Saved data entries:
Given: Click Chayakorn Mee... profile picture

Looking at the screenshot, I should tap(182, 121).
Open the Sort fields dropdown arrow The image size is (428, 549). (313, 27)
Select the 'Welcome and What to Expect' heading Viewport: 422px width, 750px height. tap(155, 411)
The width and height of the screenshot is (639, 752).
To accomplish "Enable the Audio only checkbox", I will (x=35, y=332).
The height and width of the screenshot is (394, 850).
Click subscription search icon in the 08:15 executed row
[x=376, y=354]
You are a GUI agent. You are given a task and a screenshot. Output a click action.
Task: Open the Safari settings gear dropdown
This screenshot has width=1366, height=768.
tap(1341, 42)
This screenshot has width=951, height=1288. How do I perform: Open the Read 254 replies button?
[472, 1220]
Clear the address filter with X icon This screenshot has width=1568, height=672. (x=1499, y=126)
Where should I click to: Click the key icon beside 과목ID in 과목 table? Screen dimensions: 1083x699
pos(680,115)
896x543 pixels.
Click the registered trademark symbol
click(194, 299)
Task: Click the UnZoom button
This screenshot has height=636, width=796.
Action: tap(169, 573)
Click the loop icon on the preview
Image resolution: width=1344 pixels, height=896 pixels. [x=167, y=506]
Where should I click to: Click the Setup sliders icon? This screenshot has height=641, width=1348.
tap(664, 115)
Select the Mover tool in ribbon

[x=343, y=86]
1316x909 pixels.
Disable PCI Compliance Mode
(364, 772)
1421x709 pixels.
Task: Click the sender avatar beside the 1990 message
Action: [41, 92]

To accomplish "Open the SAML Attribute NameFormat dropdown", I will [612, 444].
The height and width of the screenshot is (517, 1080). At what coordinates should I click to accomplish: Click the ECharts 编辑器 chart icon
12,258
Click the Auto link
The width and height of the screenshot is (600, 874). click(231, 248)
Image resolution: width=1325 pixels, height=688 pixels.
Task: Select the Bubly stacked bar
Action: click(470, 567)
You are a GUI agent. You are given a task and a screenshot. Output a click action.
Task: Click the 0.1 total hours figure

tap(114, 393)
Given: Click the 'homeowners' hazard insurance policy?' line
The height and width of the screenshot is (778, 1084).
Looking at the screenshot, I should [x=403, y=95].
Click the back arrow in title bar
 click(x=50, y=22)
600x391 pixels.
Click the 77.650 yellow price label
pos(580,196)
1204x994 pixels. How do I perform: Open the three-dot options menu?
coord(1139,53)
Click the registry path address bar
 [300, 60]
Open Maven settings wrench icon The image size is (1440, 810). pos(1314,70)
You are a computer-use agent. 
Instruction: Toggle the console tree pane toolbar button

§ Work to do:
Can you arrange every line of the rows above as a JSON list of strings, one string per line, with blank lines left out?

§ Written answer:
[
  "Given: Click Chayakorn Mee... profile picture",
  "Looking at the screenshot, I should tap(182, 121).",
  "Open the Sort fields dropdown arrow The image size is (428, 549). (313, 27)",
  "Select the 'Welcome and What to Expect' heading Viewport: 422px width, 750px height. tap(155, 411)",
  "The width and height of the screenshot is (639, 752).",
  "To accomplish \"Enable the Audio only checkbox\", I will (x=35, y=332).",
  "The height and width of the screenshot is (394, 850).",
  "Click subscription search icon in the 08:15 executed row",
  "[x=376, y=354]",
  "You are a GUI agent. You are given a task and a screenshot. Output a click action.",
  "Task: Open the Safari settings gear dropdown",
  "This screenshot has width=1366, height=768.",
  "tap(1341, 42)",
  "This screenshot has width=951, height=1288. How do I perform: Open the Read 254 replies button?",
  "[472, 1220]",
  "Clear the address filter with X icon This screenshot has width=1568, height=672. (x=1499, y=126)",
  "Where should I click to: Click the key icon beside 과목ID in 과목 table? Screen dimensions: 1083x699",
  "pos(680,115)",
  "896x543 pixels.",
  "Click the registered trademark symbol",
  "click(194, 299)",
  "Task: Click the UnZoom button",
  "This screenshot has height=636, width=796.",
  "Action: tap(169, 573)",
  "Click the loop icon on the preview",
  "Image resolution: width=1344 pixels, height=896 pixels. [x=167, y=506]",
  "Where should I click to: Click the Setup sliders icon? This screenshot has height=641, width=1348.",
  "tap(664, 115)",
  "Select the Mover tool in ribbon",
  "[x=343, y=86]",
  "1316x909 pixels.",
  "Disable PCI Compliance Mode",
  "(364, 772)",
  "1421x709 pixels.",
  "Task: Click the sender avatar beside the 1990 message",
  "Action: [41, 92]",
  "To accomplish \"Open the SAML Attribute NameFormat dropdown\", I will [612, 444].",
  "The height and width of the screenshot is (517, 1080). At what coordinates should I click to accomplish: Click the ECharts 编辑器 chart icon",
  "12,258",
  "Click the Auto link",
  "The width and height of the screenshot is (600, 874). click(231, 248)",
  "Image resolution: width=1325 pixels, height=688 pixels.",
  "Task: Select the Bubly stacked bar",
  "Action: click(470, 567)",
  "You are a GUI agent. You are given a task and a screenshot. Output a click action.",
  "Task: Click the 0.1 total hours figure",
  "tap(114, 393)",
  "Given: Click the 'homeowners' hazard insurance policy?' line",
  "The height and width of the screenshot is (778, 1084).",
  "Looking at the screenshot, I should [x=403, y=95].",
  "Click the back arrow in title bar",
  " click(x=50, y=22)",
  "600x391 pixels.",
  "Click the 77.650 yellow price label",
  "pos(580,196)",
  "1204x994 pixels. How do I perform: Open the three-dot options menu?",
  "coord(1139,53)",
  "Click the registry path address bar",
  " [300, 60]",
  "Open Maven settings wrench icon The image size is (1440, 810). pos(1314,70)",
  "You are a computer-use agent. ",
  "Instruction: Toggle the console tree pane toolbar button"
]